O economista Eduardo Giannetti da Fonseca explica que inflações cíclicas são reflexo da falta de investimento para acompanhar aumentos de demanda
Que os juros são escorchantes no Brasil, e travam o crescimento, ninguém discute. Mas os juros são sintoma, não causa. A verdadeira doença da economia brasileira, que os juros refletem, é a incapacidade de investimento, para acompanhar os aumentos cíclicos de demanda. Quando a capacidade instalada alcança o limite, o Banco Central é obrigado a aumentar os juros, para frear a inflação. Os investimentos na produção não crescem em ritmo compatível com a demanda porque não há um ambiente institucional favorável a eles, e porque os recursos são drenados do setor privado para o público, que os queima em gasto corrente, com os resultados pífios que se conhecem, em educação, saúde, segurança, etc.
O diagnóstico é do economista Eduardo Giannetti da Fonseca, professor do Ibmec. “A poupança do setor privado, que poderia estar financiando o investimento das famílias, das empresas, em formação de capital humano e físico, está sendo deslocada para financiar o gasto corrente do setor público”, observa Giannetti, de 49 anos, autor de O Valor do Amanhã (Cia. das Letras, 2005). “Mesmo uma parte muito grande da poupança que está nas mãos do setor privado acaba ficando no mercado financeiro, porque, entre outras coisas, o juro é muito alto e atraente.”

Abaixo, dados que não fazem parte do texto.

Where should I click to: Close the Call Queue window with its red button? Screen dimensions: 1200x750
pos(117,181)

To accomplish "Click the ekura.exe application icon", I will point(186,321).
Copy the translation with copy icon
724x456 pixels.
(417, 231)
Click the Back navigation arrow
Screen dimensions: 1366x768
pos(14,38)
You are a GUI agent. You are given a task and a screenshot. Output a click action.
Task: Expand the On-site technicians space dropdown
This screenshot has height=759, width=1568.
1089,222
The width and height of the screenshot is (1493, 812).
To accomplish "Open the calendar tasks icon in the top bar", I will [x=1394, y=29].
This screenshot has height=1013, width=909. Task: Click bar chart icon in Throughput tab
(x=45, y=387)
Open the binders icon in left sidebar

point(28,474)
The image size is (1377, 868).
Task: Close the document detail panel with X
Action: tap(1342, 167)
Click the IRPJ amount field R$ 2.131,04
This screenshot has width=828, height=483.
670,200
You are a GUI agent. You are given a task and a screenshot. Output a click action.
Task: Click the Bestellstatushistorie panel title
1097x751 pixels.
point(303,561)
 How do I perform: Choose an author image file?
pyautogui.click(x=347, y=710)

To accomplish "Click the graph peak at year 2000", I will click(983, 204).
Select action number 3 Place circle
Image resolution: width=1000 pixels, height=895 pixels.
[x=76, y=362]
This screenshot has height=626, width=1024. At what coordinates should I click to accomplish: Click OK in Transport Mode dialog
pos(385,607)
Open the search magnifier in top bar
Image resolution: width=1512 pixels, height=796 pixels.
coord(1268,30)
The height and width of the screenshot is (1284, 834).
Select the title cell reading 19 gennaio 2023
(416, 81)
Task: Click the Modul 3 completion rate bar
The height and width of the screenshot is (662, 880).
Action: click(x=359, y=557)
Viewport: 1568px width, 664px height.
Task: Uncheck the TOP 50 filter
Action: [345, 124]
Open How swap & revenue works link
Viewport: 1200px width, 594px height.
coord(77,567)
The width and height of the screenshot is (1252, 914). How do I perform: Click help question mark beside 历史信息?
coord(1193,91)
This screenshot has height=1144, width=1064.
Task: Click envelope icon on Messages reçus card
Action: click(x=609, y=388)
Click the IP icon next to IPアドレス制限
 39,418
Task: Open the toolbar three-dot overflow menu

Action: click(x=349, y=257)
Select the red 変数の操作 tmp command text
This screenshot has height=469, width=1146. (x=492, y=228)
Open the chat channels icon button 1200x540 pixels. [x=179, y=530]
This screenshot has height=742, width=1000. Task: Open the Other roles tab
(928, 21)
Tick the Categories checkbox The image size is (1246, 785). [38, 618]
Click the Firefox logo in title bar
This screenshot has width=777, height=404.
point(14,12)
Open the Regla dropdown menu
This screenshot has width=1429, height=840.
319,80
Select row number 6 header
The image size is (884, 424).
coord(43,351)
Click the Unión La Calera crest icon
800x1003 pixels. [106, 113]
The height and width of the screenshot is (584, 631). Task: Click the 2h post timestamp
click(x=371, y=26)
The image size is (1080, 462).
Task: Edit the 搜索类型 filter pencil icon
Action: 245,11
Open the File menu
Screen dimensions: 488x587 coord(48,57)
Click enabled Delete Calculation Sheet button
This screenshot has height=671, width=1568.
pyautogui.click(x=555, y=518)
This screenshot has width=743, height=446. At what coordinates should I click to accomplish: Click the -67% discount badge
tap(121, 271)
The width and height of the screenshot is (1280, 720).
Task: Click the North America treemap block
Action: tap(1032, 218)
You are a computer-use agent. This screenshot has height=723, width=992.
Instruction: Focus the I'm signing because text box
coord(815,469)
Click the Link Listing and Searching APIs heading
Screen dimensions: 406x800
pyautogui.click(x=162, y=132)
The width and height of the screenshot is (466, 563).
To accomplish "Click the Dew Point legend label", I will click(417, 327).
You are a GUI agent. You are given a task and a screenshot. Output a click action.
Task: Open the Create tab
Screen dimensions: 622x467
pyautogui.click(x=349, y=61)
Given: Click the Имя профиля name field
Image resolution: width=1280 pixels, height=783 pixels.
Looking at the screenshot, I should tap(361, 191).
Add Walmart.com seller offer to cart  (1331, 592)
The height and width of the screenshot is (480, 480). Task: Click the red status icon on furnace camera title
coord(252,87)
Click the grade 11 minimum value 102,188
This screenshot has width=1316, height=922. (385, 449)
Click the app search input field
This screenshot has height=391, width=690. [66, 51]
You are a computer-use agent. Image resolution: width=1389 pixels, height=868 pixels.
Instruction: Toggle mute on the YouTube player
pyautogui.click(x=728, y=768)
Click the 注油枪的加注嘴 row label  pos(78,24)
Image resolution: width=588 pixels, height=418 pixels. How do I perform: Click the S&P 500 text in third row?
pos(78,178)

“Chegou a hora de enfrentar a questão fiscal”, constata Giannetti, nessa entrevista ao Estado. A solução seria a retomada de um programa de reformas. A pauta do economista para o próximo governo inclui: Previdência, qualidade do gasto e tamanho do Estado, completar a descentralização, marco regulatório adequado, menos dificuldades para o fechamento de empresas e leis trabalhistas mais condizentes com a realidade.
Por que, em matéria de crescimento econômico, o Brasil só é páreo para o Haiti?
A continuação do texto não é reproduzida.